“I pray not only for them, but also for those who will believe in me through their word, so that they may all be one, as you, Father, are in me and I in you, that they also may be in us, that the world may believe that you sent me.” John 17:20-21
Monday begins the 2010 Week of Prayer for Christian Unity (Jan. 18-25), a time when Christians pray for the unity that Jesus prayed for. We do not know what form the unity that God wants for us will take, but we know we must seek it.
Seeking Christian Unity is like climbing a mountain, the top of which is shrouded by a cloud. You do not know what you will find on the cloud-covered top, but you know you must make the climb.

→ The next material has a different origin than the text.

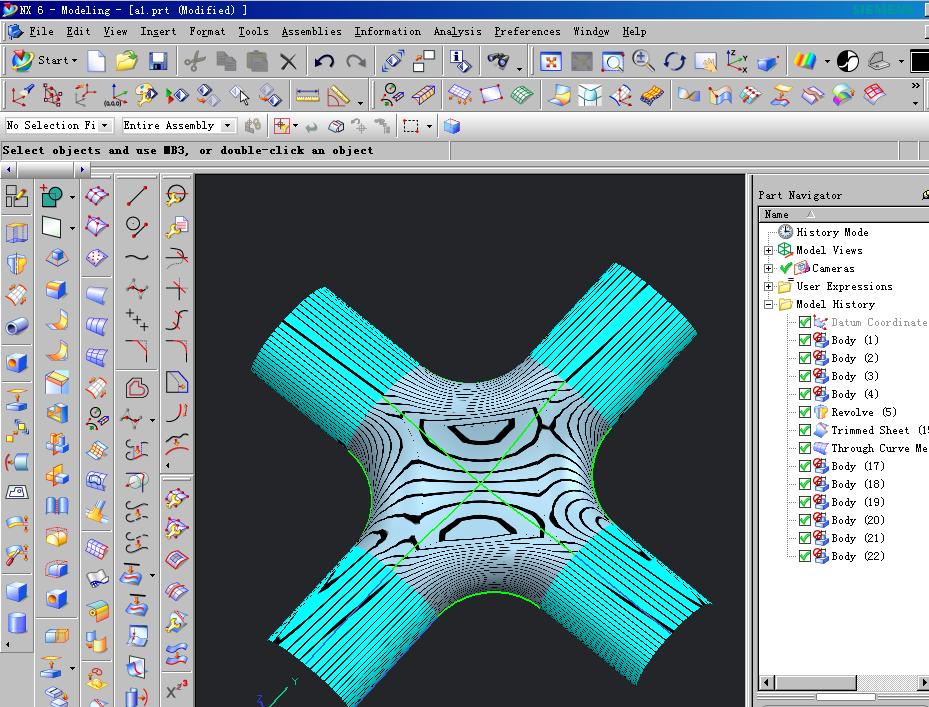The width and height of the screenshot is (929, 707).
Task: Collapse the Model History node
Action: [768, 304]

The Week of Prayer has special meaning this year because of its origin and the Holy Father’s invitation to Anglicans to come into the Church. The Church Unity Octave, forerunner of the Week of Prayer for Christian was first observed in 1908 by the Atonement Friars an Anglican community at Graymoor, New York. Less than two years later, the friars and a sister community of Anglican women religious, were received corporately into the Catholic Church.

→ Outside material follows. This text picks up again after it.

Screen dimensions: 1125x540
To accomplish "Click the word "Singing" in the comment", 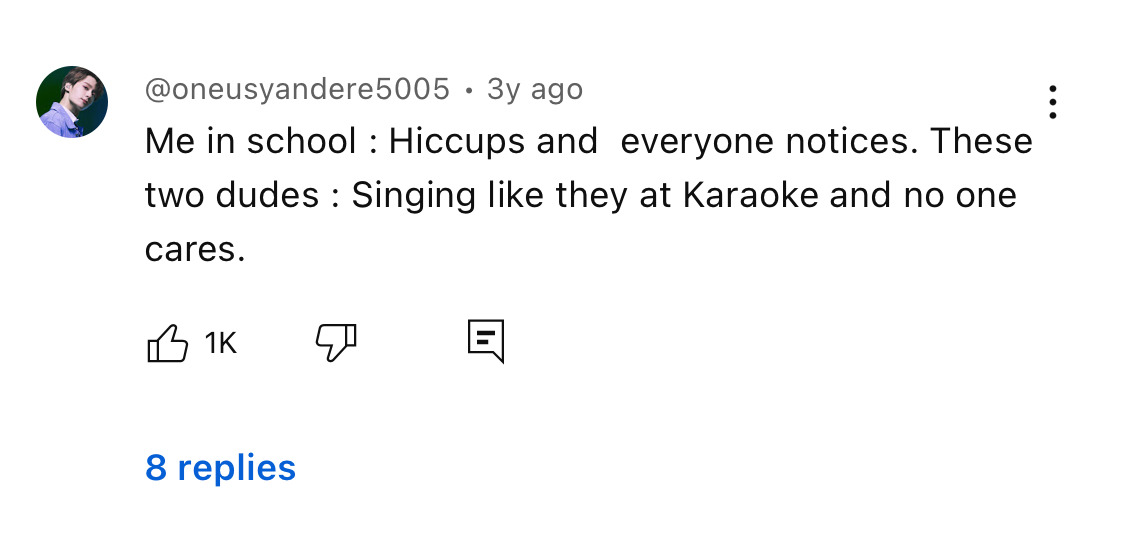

Father Paul James Watson, SA, had been ordained into the Protestant Episcopal priesthood in 1886. In 1910 he was ordained a Catholic priest. The companion community of nuns was founded by Sister Lurana White, who also converted to Catholicism in 1909.
In 1916 Pope Benedict XV extended the Church Unity Octave to the universal church and in 1966 the Faith and Order Commission of the World Council of Churches began collaborating with the Vatican on the observance. The Graymoor Friars remain the principal promoters of the week.
We continue our journey toward that Christian unity that is God’s will.